▶ [Фрагмент документа]:
§

Из текста трудно понять о какой московской выставке идёт речь. Возможно, предполагалось участие Бурлюка в выставке художников творческого объединения «Жар-цвет», куда входил Леблан. Не исключено также, что работы Бурлюка должны были участвовать в Выставке художественных произведений к 10-летнему юбилею Октябрьской революции, открывшейся в Москве в начале 1928 года.
Упомянутый в открытке Женя Спасский талантливый художник, ещё юношей, по совету Бурлюка проучившийся сезон в студии Леблана и сопровождавший потом Бурлюка в его знаменитом «сибирском» турне. Пять его писем конца 1920-х годов заметно выделяются своей интонацией. Общее «буздякское» прошлое предполагало не только искреннюю заинтересованность в судьбе адресата, но и располагало к откровенности. Видимо, поэтому в посланиях Спасского есть что-то от дневниковых записей, позволяющее почувствовать становление подходящего к своему 30-летнему порогу художника.

§

▶ [Исходные данные]:
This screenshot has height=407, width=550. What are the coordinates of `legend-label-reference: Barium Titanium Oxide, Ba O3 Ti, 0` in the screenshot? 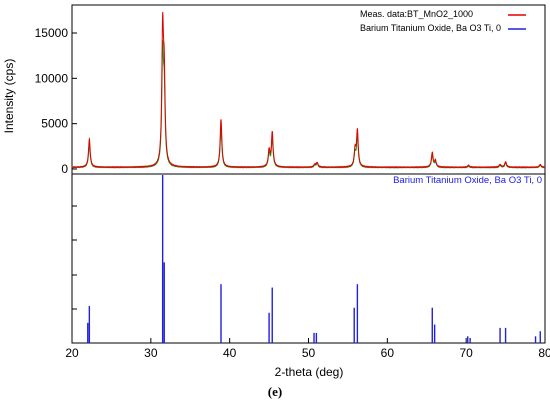 It's located at (430, 28).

§

▶ [Ваша задача]: Верните дословно отрывок текста о Бурлюке между «Упомянутый в открытке» и «30-летнему порогу художника.» включительно.

▶ [Результат]:
Упомянутый в открытке Женя Спасский талантливый художник, ещё юношей, по совету Бурлюка проучившийся сезон в студии Леблана и сопровождавший потом Бурлюка в его знаменитом «сибирском» турне. Пять его писем конца 1920-х годов заметно выделяются своей интонацией. Общее «буздякское» прошлое предполагало не только искреннюю заинтересованность в судьбе адресата, но и располагало к откровенности. Видимо, поэтому в посланиях Спасского есть что-то от дневниковых записей, позволяющее почувствовать становление подходящего к своему 30-летнему порогу художника.